### SOURCE TEXT
Electrical Alternans: KEY Clinical Points
In summary, electrical alternans is not common — but it does occur. You will see it — as evidenced by the unfortunate patient in today's case. 
  • In practice — It appears that electrical alternans is most often seen in association with regular SVT rhythms (as seen in Figure-3). Seeing it in this context suggests (but does not prove) the existence of an AP (Accessory Pathway). Regardless of whether the mechanism of the regular SVT is AVNRT or AVRT — it is likely that reentry is involved. This conclusion may prove useful in contemplating potential investigative and therapeutic interventions.
  • In a patient with pericarditis — OR — a large heart on chest X-ray — OR — simply unexplained dyspnea (as in today's case) — recognition of electrical alternans should suggest the possibility of a significant pericardial effusion that may be associated with tamponade. 
  • The above said — Electrical alternans is a nonspecific ECG sign that may also indicate myocardial ischemia, LV dysfunction and/or possibility of any of a number of other precipitating factors. BOTTOM Line: If you see electrical alternans — Look for an underlying clinical condition that may be responsible for this ECG sign.

### RECORD SET

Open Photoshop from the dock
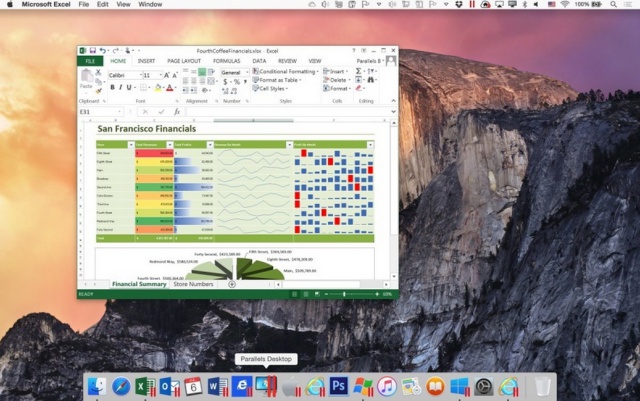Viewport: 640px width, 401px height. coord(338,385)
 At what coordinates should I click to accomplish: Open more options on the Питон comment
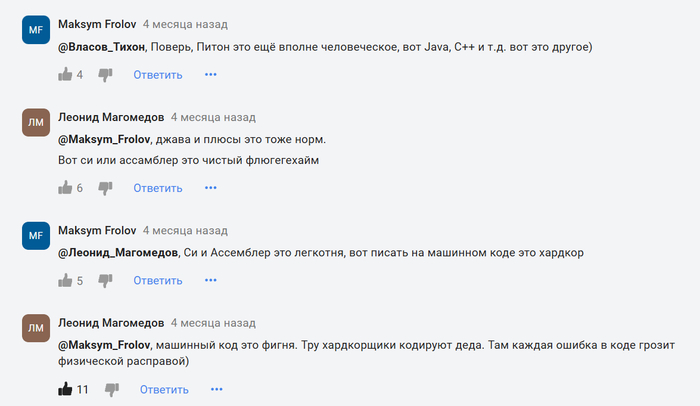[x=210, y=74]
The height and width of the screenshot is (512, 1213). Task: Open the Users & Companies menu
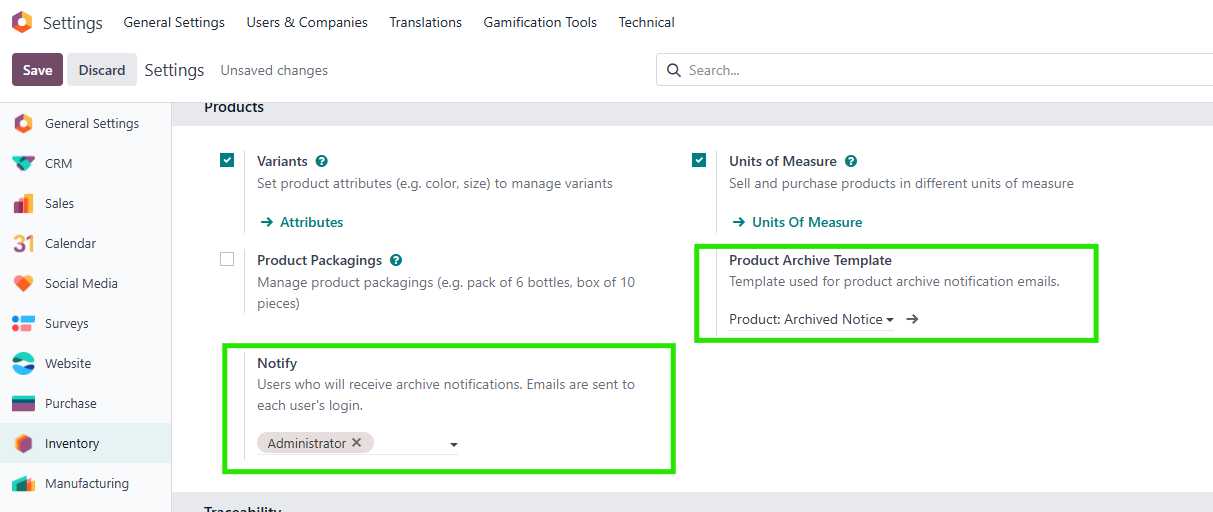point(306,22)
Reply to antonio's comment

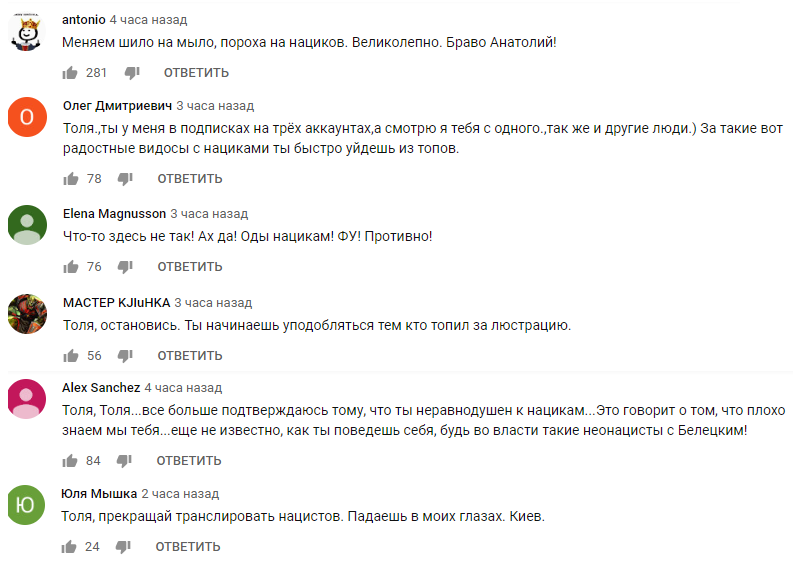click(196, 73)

### ASSIGNMENT 1
In the clinical points on electrical alternans, with what kind of rhythm is electrical alternans most often seen in practice?
### ASSIGNMENT 2
Write the next part of the clinical points on electrical alternans, starting after its last sentence.

### YOUR RESPONSE 1
It is most often seen with regular SVT rhythms.

### YOUR RESPONSE 2
  • Development of electrical alternans per se — conveys no adverse prognostic implications beyond those associated with severity of the underlying disorder. Two exceptions to this general rule are: i) In a patient with QT prolongation or severe ischemia — recognition of electrical alternans may portend deterioration to Torsades or VT/VFib; and, ii) In a patient with a large pericardial effusion — development of total electrical alternans (of P wave, QRS complex and T wave) suggests there may now be tamponade.

  • FINAL Thought: Keep in mind that not all cases of pericardial effusion will manifest low voltage and electric alternans. The pathophysiology behind electrical alternans with a large pericardial effusion — is a "swinging heart" within the pericardial sac. Thus, alternans is unlikely to be seen with smaller effusions — and even with larger effusions, not all cases manifest alternans.